» Data for the task:
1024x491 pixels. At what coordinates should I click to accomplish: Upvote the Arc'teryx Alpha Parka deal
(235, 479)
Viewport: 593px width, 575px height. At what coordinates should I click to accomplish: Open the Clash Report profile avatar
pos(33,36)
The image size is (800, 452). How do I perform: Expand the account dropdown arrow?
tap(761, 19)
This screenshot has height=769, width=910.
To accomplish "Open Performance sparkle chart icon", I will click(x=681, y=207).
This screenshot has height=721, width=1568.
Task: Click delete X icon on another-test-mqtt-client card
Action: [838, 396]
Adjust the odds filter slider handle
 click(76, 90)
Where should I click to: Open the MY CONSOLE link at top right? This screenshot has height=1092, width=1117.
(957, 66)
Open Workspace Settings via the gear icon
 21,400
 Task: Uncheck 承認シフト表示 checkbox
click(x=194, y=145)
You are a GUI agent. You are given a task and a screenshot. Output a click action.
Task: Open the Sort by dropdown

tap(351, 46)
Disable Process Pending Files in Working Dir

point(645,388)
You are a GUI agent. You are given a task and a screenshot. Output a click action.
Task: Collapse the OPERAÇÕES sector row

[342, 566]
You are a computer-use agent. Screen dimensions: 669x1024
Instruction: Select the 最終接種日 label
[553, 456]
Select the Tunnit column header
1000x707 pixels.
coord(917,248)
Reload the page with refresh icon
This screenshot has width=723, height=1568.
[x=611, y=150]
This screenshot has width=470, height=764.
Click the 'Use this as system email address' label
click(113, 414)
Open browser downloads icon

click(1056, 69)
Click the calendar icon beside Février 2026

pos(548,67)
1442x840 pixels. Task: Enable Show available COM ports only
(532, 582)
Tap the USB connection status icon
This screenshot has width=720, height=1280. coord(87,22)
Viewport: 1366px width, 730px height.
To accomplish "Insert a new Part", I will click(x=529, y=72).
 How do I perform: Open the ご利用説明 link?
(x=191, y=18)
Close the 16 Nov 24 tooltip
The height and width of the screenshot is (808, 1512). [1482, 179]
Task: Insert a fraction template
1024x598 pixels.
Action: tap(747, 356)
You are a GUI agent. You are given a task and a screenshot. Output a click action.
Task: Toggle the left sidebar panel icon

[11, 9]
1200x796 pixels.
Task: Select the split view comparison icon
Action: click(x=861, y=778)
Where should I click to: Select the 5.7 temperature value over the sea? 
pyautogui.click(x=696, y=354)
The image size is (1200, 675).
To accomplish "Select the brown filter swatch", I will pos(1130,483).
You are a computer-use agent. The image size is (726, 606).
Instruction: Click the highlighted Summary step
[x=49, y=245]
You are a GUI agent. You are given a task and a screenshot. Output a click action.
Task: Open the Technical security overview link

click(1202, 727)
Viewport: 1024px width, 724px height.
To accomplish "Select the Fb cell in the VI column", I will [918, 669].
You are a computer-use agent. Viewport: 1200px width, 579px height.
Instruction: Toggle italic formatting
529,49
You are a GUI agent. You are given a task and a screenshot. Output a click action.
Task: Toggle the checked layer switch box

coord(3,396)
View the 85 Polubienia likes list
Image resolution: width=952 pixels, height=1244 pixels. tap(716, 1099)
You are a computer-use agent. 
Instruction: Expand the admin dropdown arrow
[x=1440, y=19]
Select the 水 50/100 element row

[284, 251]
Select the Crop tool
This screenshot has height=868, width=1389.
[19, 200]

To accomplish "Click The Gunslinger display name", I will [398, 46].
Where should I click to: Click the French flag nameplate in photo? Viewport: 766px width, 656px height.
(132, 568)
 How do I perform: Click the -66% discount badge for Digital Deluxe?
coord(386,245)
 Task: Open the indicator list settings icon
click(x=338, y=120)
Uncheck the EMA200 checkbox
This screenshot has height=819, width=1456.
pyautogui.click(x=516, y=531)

» Work to do: Quote the entire material above word for word, keeping every line unchanged and in its original order.

» Answer to this task:
1024x491 pixels. At what coordinates should I click to accomplish: Upvote the Arc'teryx Alpha Parka deal
(235, 479)
Viewport: 593px width, 575px height. At what coordinates should I click to accomplish: Open the Clash Report profile avatar
pos(33,36)
The image size is (800, 452). How do I perform: Expand the account dropdown arrow?
tap(761, 19)
This screenshot has height=769, width=910.
To accomplish "Open Performance sparkle chart icon", I will click(x=681, y=207).
This screenshot has height=721, width=1568.
Task: Click delete X icon on another-test-mqtt-client card
Action: [838, 396]
Adjust the odds filter slider handle
 click(76, 90)
Where should I click to: Open the MY CONSOLE link at top right? This screenshot has height=1092, width=1117.
(957, 66)
Open Workspace Settings via the gear icon
 21,400
 Task: Uncheck 承認シフト表示 checkbox
click(x=194, y=145)
You are a GUI agent. You are given a task and a screenshot. Output a click action.
Task: Open the Sort by dropdown

tap(351, 46)
Disable Process Pending Files in Working Dir

point(645,388)
You are a GUI agent. You are given a task and a screenshot. Output a click action.
Task: Collapse the OPERAÇÕES sector row

[342, 566]
You are a computer-use agent. Screen dimensions: 669x1024
Instruction: Select the 最終接種日 label
[553, 456]
Select the Tunnit column header
1000x707 pixels.
coord(917,248)
Reload the page with refresh icon
This screenshot has width=723, height=1568.
[x=611, y=150]
This screenshot has width=470, height=764.
Click the 'Use this as system email address' label
click(113, 414)
Open browser downloads icon

click(1056, 69)
Click the calendar icon beside Février 2026

pos(548,67)
1442x840 pixels. Task: Enable Show available COM ports only
(532, 582)
Tap the USB connection status icon
This screenshot has width=720, height=1280. coord(87,22)
Viewport: 1366px width, 730px height.
To accomplish "Insert a new Part", I will click(x=529, y=72).
 How do I perform: Open the ご利用説明 link?
(x=191, y=18)
Close the 16 Nov 24 tooltip
The height and width of the screenshot is (808, 1512). [1482, 179]
Task: Insert a fraction template
1024x598 pixels.
Action: tap(747, 356)
You are a GUI agent. You are given a task and a screenshot. Output a click action.
Task: Toggle the left sidebar panel icon

[11, 9]
1200x796 pixels.
Task: Select the split view comparison icon
Action: click(x=861, y=778)
Where should I click to: Select the 5.7 temperature value over the sea? 
pyautogui.click(x=696, y=354)
The image size is (1200, 675).
To accomplish "Select the brown filter swatch", I will pos(1130,483).
You are a computer-use agent. The image size is (726, 606).
Instruction: Click the highlighted Summary step
[x=49, y=245]
You are a GUI agent. You are given a task and a screenshot. Output a click action.
Task: Open the Technical security overview link

click(1202, 727)
Viewport: 1024px width, 724px height.
To accomplish "Select the Fb cell in the VI column", I will [918, 669].
You are a computer-use agent. Viewport: 1200px width, 579px height.
Instruction: Toggle italic formatting
529,49
You are a GUI agent. You are given a task and a screenshot. Output a click action.
Task: Toggle the checked layer switch box

coord(3,396)
View the 85 Polubienia likes list
Image resolution: width=952 pixels, height=1244 pixels. tap(716, 1099)
You are a computer-use agent. 
Instruction: Expand the admin dropdown arrow
[x=1440, y=19]
Select the 水 50/100 element row

[284, 251]
Select the Crop tool
This screenshot has height=868, width=1389.
[19, 200]

To accomplish "Click The Gunslinger display name", I will [398, 46].
Where should I click to: Click the French flag nameplate in photo? Viewport: 766px width, 656px height.
(132, 568)
 How do I perform: Click the -66% discount badge for Digital Deluxe?
coord(386,245)
 Task: Open the indicator list settings icon
click(x=338, y=120)
Uncheck the EMA200 checkbox
This screenshot has height=819, width=1456.
pyautogui.click(x=516, y=531)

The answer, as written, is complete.